Document and screenshot pointing entries:
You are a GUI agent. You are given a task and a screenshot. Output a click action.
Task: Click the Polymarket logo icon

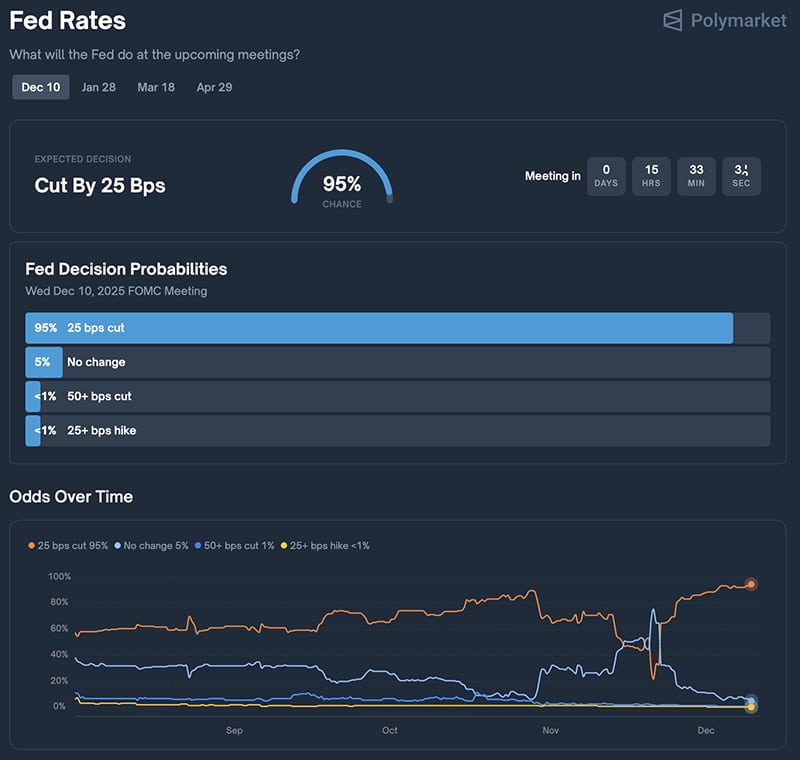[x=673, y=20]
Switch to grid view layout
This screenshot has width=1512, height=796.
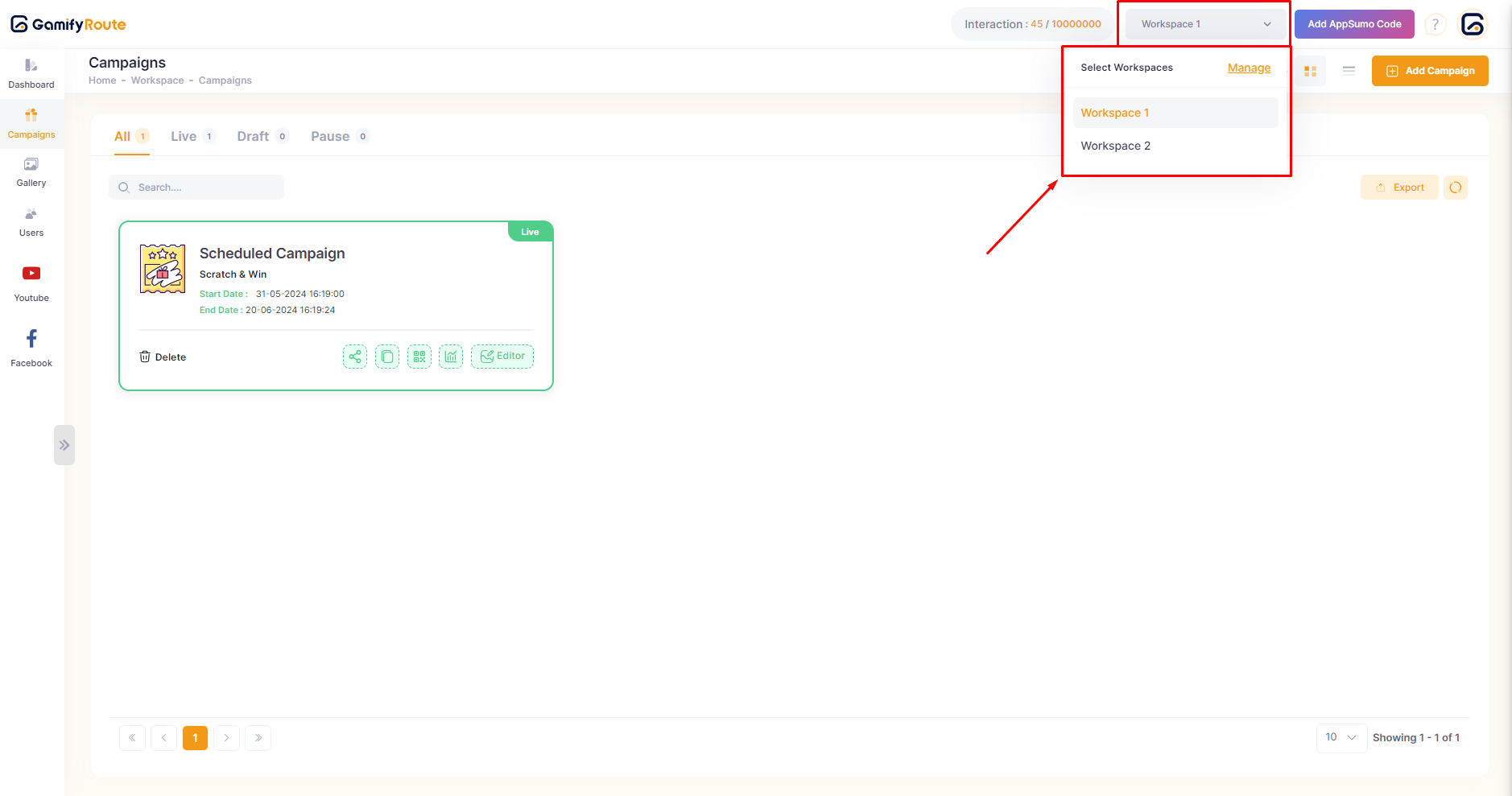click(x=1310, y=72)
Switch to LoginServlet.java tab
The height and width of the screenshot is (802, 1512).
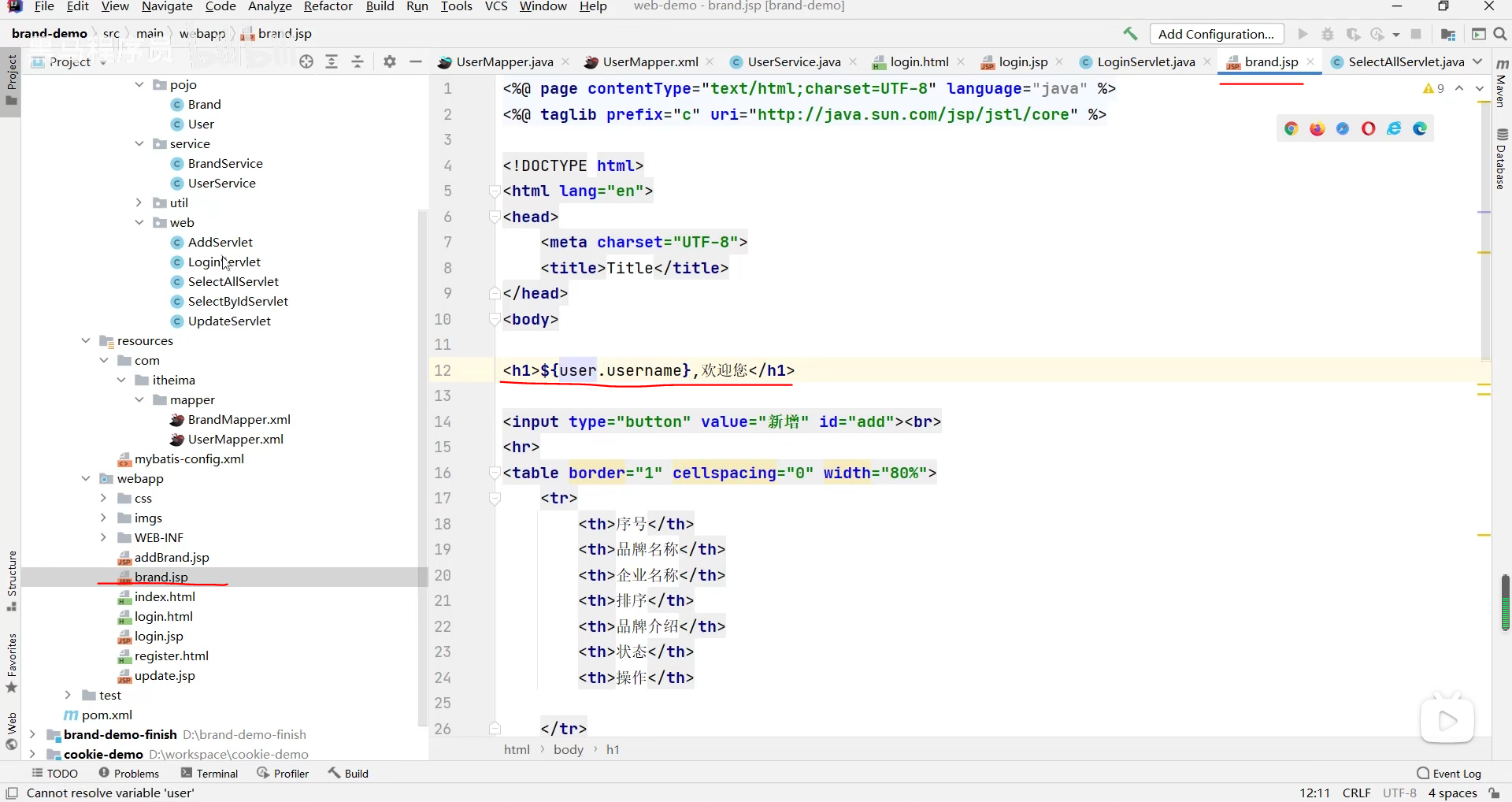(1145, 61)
...
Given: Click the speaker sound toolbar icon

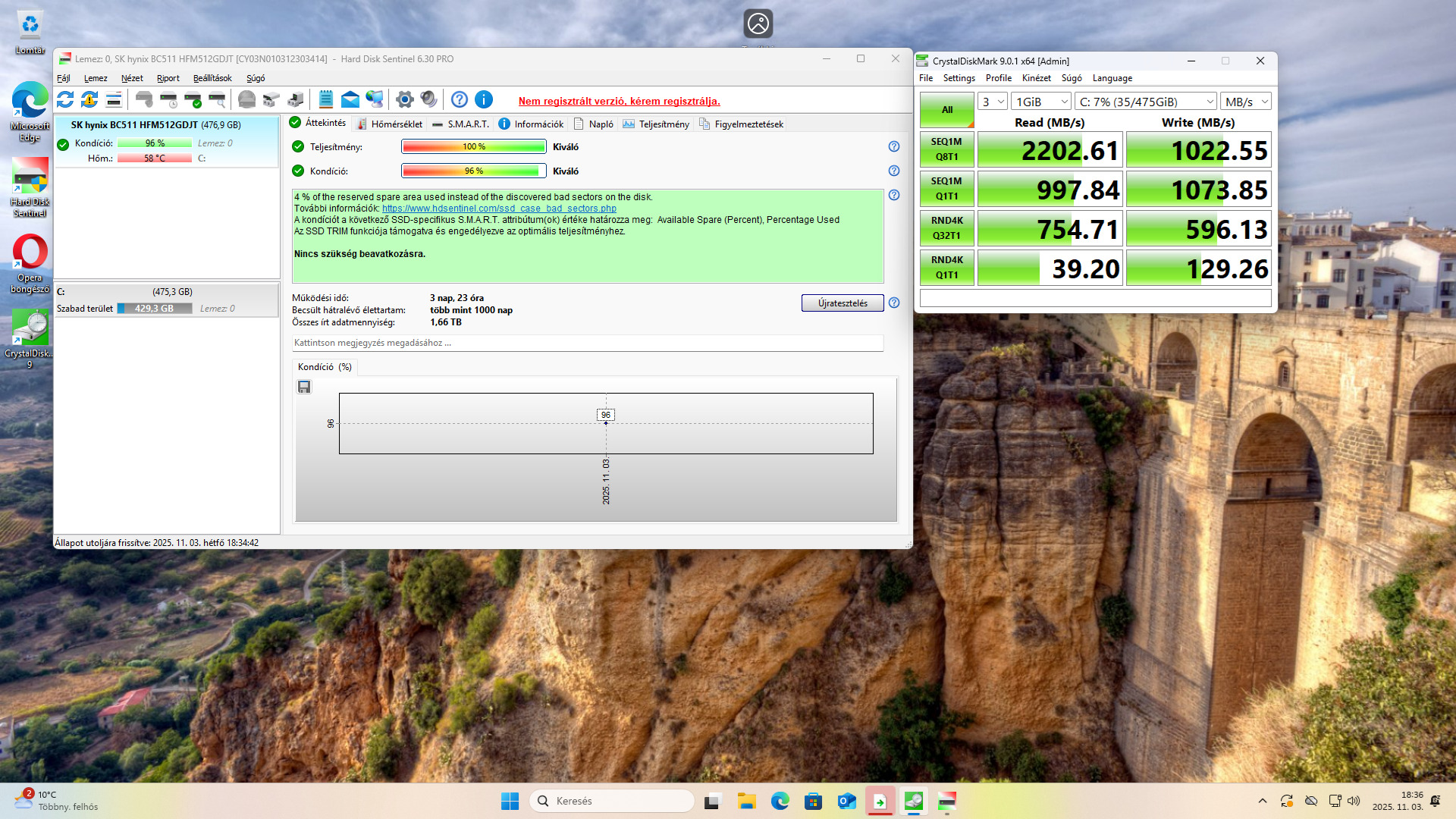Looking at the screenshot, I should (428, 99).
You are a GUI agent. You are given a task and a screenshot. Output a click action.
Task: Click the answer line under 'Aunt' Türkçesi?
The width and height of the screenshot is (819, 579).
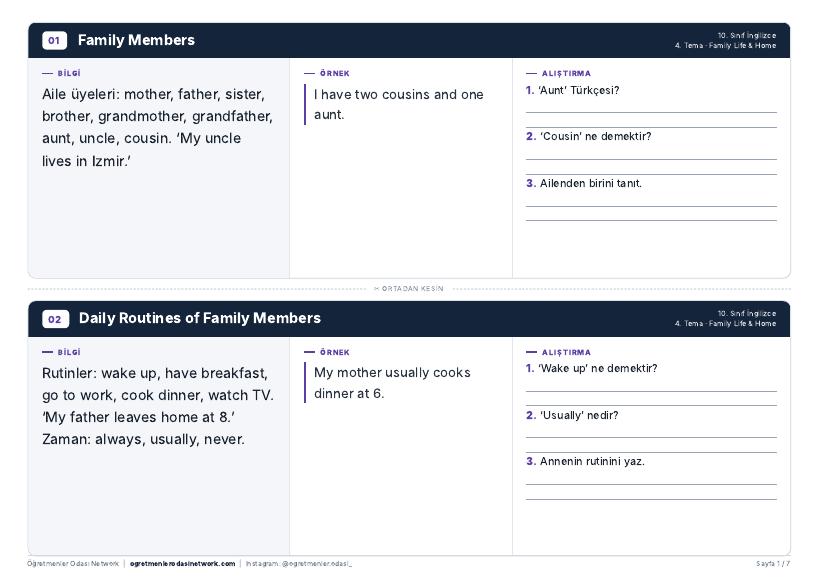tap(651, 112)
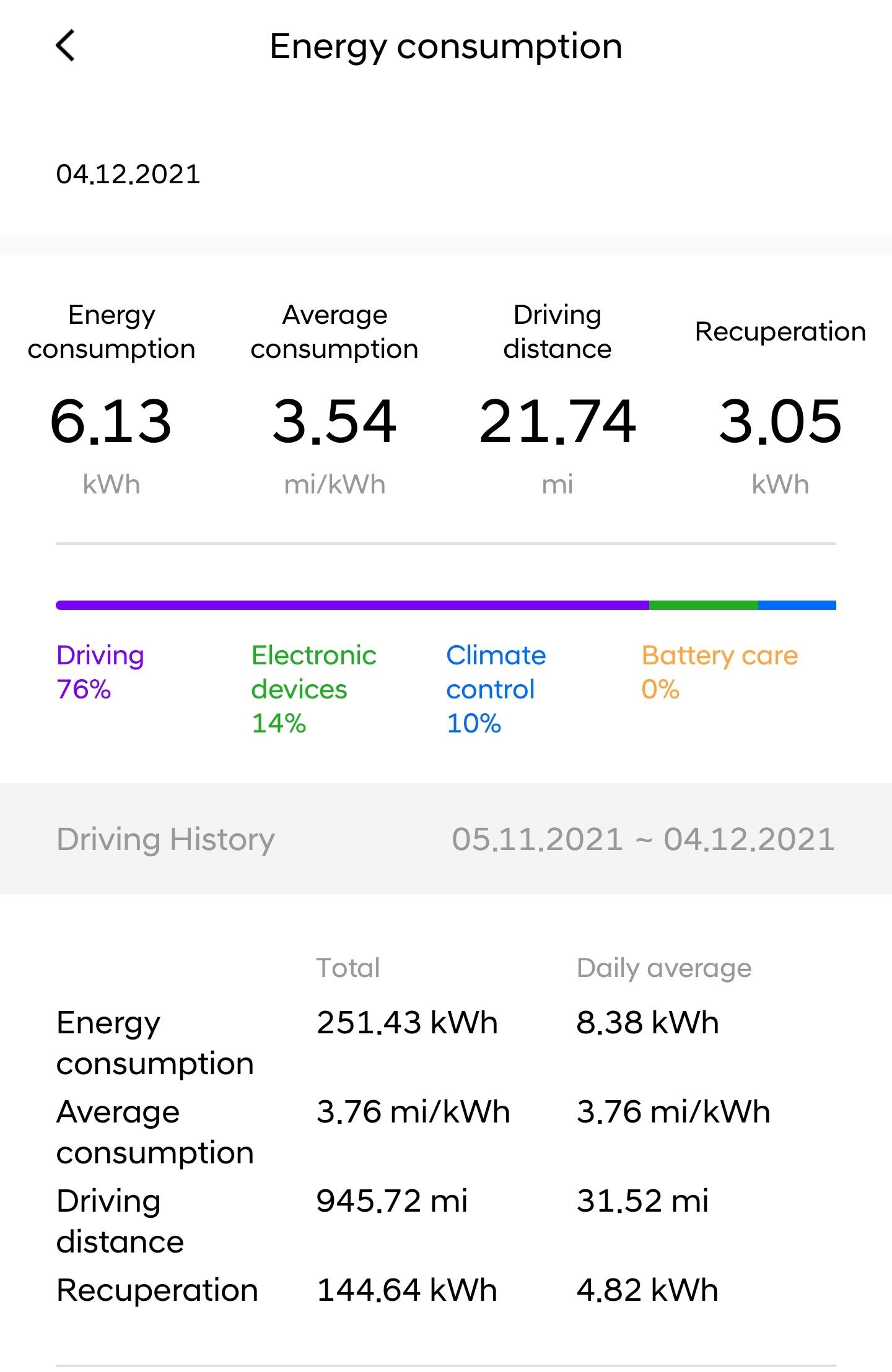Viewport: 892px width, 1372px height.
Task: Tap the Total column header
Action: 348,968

* **Work to be completed**
Copy out the lines of the listing exactly, starting with the line containing "Given: Click the speaker sound toolbar icon" and ending with the line containing "Action: 348,968", both included. Leave the pictures out.

* **Solution for this problem**
Given: Click the speaker sound toolbar icon

Looking at the screenshot, I should (428, 99).
You are a GUI agent. You are given a task and a screenshot. Output a click action.
Task: Click the answer line under 'Aunt' Türkçesi?
The width and height of the screenshot is (819, 579).
tap(651, 112)
Viewport: 892px width, 1372px height.
Task: Tap the Total column header
Action: 348,968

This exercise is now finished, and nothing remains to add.